▸ **TASK TO CARRY OUT**: Put every line of the data below into a JSON list of strings, one string per line, leaving out blank lines.

▸ **GIVEN DATA**:
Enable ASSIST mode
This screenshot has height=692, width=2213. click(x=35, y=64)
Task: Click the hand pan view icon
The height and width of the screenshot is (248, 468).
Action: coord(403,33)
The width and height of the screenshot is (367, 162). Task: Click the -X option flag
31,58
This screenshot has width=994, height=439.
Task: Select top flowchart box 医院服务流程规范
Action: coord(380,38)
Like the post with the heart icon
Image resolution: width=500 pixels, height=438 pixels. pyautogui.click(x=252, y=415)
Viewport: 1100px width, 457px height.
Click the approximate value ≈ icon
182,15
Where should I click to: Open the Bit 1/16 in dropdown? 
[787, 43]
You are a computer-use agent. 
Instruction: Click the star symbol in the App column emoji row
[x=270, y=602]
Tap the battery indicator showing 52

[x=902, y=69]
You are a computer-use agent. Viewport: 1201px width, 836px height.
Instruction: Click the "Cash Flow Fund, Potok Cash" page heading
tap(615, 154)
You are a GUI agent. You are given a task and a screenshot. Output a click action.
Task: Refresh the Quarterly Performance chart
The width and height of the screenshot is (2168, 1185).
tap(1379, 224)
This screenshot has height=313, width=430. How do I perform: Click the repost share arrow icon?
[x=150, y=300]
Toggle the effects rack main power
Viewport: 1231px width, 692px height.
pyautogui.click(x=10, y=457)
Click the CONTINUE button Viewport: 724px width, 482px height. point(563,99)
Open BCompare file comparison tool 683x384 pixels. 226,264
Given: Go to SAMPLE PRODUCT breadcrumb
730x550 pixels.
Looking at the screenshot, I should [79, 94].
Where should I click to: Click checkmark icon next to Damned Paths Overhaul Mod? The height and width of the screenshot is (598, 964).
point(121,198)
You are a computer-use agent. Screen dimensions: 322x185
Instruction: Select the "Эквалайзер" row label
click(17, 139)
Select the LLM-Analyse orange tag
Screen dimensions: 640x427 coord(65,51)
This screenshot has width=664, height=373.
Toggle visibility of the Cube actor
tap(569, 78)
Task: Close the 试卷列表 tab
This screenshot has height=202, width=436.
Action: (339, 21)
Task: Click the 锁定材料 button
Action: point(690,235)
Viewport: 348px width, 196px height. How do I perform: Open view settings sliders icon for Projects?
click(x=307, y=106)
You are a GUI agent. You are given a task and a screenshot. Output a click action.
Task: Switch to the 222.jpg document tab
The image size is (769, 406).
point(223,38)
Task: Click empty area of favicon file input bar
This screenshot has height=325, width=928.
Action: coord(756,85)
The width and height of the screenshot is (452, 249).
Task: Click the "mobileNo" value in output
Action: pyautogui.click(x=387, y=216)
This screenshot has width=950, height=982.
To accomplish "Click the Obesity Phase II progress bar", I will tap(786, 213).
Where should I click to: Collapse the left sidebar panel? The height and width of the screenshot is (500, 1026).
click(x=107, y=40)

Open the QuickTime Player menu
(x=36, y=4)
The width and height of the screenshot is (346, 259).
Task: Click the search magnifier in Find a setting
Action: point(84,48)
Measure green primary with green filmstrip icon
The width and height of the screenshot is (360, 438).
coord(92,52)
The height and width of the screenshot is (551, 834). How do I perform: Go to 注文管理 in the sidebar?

▸ **ANSWER TO THIS EXERCISE**:
[
  "Enable ASSIST mode",
  "This screenshot has height=692, width=2213. click(x=35, y=64)",
  "Task: Click the hand pan view icon",
  "The height and width of the screenshot is (248, 468).",
  "Action: coord(403,33)",
  "The width and height of the screenshot is (367, 162). Task: Click the -X option flag",
  "31,58",
  "This screenshot has width=994, height=439.",
  "Task: Select top flowchart box 医院服务流程规范",
  "Action: coord(380,38)",
  "Like the post with the heart icon",
  "Image resolution: width=500 pixels, height=438 pixels. pyautogui.click(x=252, y=415)",
  "Viewport: 1100px width, 457px height.",
  "Click the approximate value ≈ icon",
  "182,15",
  "Where should I click to: Open the Bit 1/16 in dropdown? ",
  "[787, 43]",
  "You are a computer-use agent. ",
  "Instruction: Click the star symbol in the App column emoji row",
  "[x=270, y=602]",
  "Tap the battery indicator showing 52",
  "[x=902, y=69]",
  "You are a computer-use agent. Viewport: 1201px width, 836px height.",
  "Instruction: Click the \"Cash Flow Fund, Potok Cash\" page heading",
  "tap(615, 154)",
  "You are a GUI agent. You are given a task and a screenshot. Output a click action.",
  "Task: Refresh the Quarterly Performance chart",
  "The width and height of the screenshot is (2168, 1185).",
  "tap(1379, 224)",
  "This screenshot has height=313, width=430. How do I perform: Click the repost share arrow icon?",
  "[x=150, y=300]",
  "Toggle the effects rack main power",
  "Viewport: 1231px width, 692px height.",
  "pyautogui.click(x=10, y=457)",
  "Click the CONTINUE button Viewport: 724px width, 482px height. point(563,99)",
  "Open BCompare file comparison tool 683x384 pixels. 226,264",
  "Given: Go to SAMPLE PRODUCT breadcrumb",
  "730x550 pixels.",
  "Looking at the screenshot, I should [79, 94].",
  "Where should I click to: Click checkmark icon next to Damned Paths Overhaul Mod? The height and width of the screenshot is (598, 964).",
  "point(121,198)",
  "You are a computer-use agent. Screen dimensions: 322x185",
  "Instruction: Select the \"Эквалайзер\" row label",
  "click(17, 139)",
  "Select the LLM-Analyse orange tag",
  "Screen dimensions: 640x427 coord(65,51)",
  "This screenshot has width=664, height=373.",
  "Toggle visibility of the Cube actor",
  "tap(569, 78)",
  "Task: Close the 试卷列表 tab",
  "This screenshot has height=202, width=436.",
  "Action: (339, 21)",
  "Task: Click the 锁定材料 button",
  "Action: point(690,235)",
  "Viewport: 348px width, 196px height. How do I perform: Open view settings sliders icon for Projects?",
  "click(x=307, y=106)",
  "You are a GUI agent. You are given a task and a screenshot. Output a click action.",
  "Task: Switch to the 222.jpg document tab",
  "The image size is (769, 406).",
  "point(223,38)",
  "Task: Click empty area of favicon file input bar",
  "This screenshot has height=325, width=928.",
  "Action: coord(756,85)",
  "The width and height of the screenshot is (452, 249).",
  "Task: Click the \"mobileNo\" value in output",
  "Action: pyautogui.click(x=387, y=216)",
  "This screenshot has width=950, height=982.",
  "To accomplish \"Click the Obesity Phase II progress bar\", I will tap(786, 213).",
  "Where should I click to: Collapse the left sidebar panel? The height and width of the screenshot is (500, 1026).",
  "click(x=107, y=40)",
  "Open the QuickTime Player menu",
  "(x=36, y=4)",
  "The width and height of the screenshot is (346, 259).",
  "Task: Click the search magnifier in Find a setting",
  "Action: point(84,48)",
  "Measure green primary with green filmstrip icon",
  "The width and height of the screenshot is (360, 438).",
  "coord(92,52)",
  "The height and width of the screenshot is (551, 834). How do I perform: Go to 注文管理 in the sidebar?"
]